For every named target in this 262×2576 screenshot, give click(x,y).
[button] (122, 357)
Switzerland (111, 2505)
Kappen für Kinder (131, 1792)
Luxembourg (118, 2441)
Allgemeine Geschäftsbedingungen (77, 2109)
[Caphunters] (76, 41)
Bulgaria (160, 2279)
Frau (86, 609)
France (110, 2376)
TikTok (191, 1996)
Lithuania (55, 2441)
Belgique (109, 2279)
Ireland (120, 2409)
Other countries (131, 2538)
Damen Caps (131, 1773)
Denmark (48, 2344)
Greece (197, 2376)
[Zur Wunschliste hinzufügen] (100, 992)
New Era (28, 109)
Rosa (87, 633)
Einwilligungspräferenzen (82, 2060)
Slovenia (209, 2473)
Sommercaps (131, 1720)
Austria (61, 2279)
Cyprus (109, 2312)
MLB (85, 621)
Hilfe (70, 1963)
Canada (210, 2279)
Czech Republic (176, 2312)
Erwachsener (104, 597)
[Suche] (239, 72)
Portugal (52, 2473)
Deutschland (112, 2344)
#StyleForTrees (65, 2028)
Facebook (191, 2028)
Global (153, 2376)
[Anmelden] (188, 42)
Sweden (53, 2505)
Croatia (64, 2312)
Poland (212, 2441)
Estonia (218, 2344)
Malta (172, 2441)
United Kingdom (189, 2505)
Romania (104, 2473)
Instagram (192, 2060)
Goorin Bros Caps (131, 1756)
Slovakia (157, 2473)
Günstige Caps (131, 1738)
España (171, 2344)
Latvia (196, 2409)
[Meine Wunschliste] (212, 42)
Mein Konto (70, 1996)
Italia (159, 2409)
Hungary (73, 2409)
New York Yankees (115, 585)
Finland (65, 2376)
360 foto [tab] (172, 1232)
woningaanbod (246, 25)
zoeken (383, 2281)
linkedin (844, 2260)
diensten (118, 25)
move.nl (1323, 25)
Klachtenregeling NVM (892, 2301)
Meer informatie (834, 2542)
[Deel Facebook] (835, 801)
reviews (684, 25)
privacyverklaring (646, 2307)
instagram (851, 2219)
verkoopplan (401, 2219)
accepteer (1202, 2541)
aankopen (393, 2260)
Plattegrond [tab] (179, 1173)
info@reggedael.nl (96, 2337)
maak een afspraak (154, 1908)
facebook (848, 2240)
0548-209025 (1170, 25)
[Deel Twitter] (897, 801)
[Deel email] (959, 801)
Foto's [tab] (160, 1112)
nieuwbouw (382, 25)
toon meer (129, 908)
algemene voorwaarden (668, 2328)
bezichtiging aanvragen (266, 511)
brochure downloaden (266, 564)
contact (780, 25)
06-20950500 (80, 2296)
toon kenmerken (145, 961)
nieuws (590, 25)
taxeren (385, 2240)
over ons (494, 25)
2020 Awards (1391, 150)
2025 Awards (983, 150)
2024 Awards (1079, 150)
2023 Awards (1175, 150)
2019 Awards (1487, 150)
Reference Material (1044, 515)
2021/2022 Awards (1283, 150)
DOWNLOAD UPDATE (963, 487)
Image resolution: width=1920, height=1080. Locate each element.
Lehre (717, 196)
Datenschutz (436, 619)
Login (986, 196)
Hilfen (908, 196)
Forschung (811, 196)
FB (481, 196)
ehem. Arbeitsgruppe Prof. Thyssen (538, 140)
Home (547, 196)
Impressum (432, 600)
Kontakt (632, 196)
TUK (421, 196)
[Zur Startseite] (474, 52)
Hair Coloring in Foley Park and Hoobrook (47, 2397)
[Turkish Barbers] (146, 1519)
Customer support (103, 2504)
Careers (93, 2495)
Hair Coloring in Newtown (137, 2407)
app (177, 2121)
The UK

→ **EXERCISE AIM**: Every single line of the data above must be set down again exactly.

→ **SOLUTION**:
For every named target in this 262×2576 screenshot, give click(x,y).
[button] (122, 357)
Switzerland (111, 2505)
Kappen für Kinder (131, 1792)
Luxembourg (118, 2441)
Allgemeine Geschäftsbedingungen (77, 2109)
[Caphunters] (76, 41)
Bulgaria (160, 2279)
Frau (86, 609)
France (110, 2376)
TikTok (191, 1996)
Lithuania (55, 2441)
Belgique (109, 2279)
Ireland (120, 2409)
Other countries (131, 2538)
Damen Caps (131, 1773)
Denmark (48, 2344)
Greece (197, 2376)
[Zur Wunschliste hinzufügen] (100, 992)
New Era (28, 109)
Rosa (87, 633)
Einwilligungspräferenzen (82, 2060)
Slovenia (209, 2473)
Sommercaps (131, 1720)
Austria (61, 2279)
Cyprus (109, 2312)
MLB (85, 621)
Hilfe (70, 1963)
Canada (210, 2279)
Czech Republic (176, 2312)
Erwachsener (104, 597)
[Suche] (239, 72)
Portugal (52, 2473)
Deutschland (112, 2344)
#StyleForTrees (65, 2028)
Facebook (191, 2028)
Global (153, 2376)
[Anmelden] (188, 42)
Sweden (53, 2505)
Croatia (64, 2312)
Poland (212, 2441)
Estonia (218, 2344)
Malta (172, 2441)
United Kingdom (189, 2505)
Romania (104, 2473)
Instagram (192, 2060)
Goorin Bros Caps (131, 1756)
Slovakia (157, 2473)
Günstige Caps (131, 1738)
España (171, 2344)
Latvia (196, 2409)
[Meine Wunschliste] (212, 42)
Mein Konto (70, 1996)
Italia (159, 2409)
Hungary (73, 2409)
New York Yankees (115, 585)
Finland (65, 2376)
360 foto [tab] (172, 1232)
woningaanbod (246, 25)
zoeken (383, 2281)
linkedin (844, 2260)
diensten (118, 25)
move.nl (1323, 25)
Klachtenregeling NVM (892, 2301)
Meer informatie (834, 2542)
[Deel Facebook] (835, 801)
reviews (684, 25)
privacyverklaring (646, 2307)
instagram (851, 2219)
verkoopplan (401, 2219)
accepteer (1202, 2541)
aankopen (393, 2260)
Plattegrond [tab] (179, 1173)
info@reggedael.nl (96, 2337)
maak een afspraak (154, 1908)
facebook (848, 2240)
0548-209025 (1170, 25)
[Deel Twitter] (897, 801)
[Deel email] (959, 801)
Foto's [tab] (160, 1112)
nieuwbouw (382, 25)
toon meer (129, 908)
algemene voorwaarden (668, 2328)
bezichtiging aanvragen (266, 511)
brochure downloaden (266, 564)
contact (780, 25)
06-20950500 (80, 2296)
toon kenmerken (145, 961)
nieuws (590, 25)
taxeren (385, 2240)
over ons (494, 25)
2020 Awards (1391, 150)
2025 Awards (983, 150)
2024 Awards (1079, 150)
2023 Awards (1175, 150)
2019 Awards (1487, 150)
Reference Material (1044, 515)
2021/2022 Awards (1283, 150)
DOWNLOAD UPDATE (963, 487)
Image resolution: width=1920, height=1080. Locate each element.
Lehre (717, 196)
Datenschutz (436, 619)
Login (986, 196)
Hilfen (908, 196)
Forschung (811, 196)
FB (481, 196)
ehem. Arbeitsgruppe Prof. Thyssen (538, 140)
Home (547, 196)
Impressum (432, 600)
Kontakt (632, 196)
TUK (421, 196)
[Zur Startseite] (474, 52)
Hair Coloring in Foley Park and Hoobrook (47, 2397)
[Turkish Barbers] (146, 1519)
Customer support (103, 2504)
Careers (93, 2495)
Hair Coloring in Newtown (137, 2407)
app (177, 2121)
The UK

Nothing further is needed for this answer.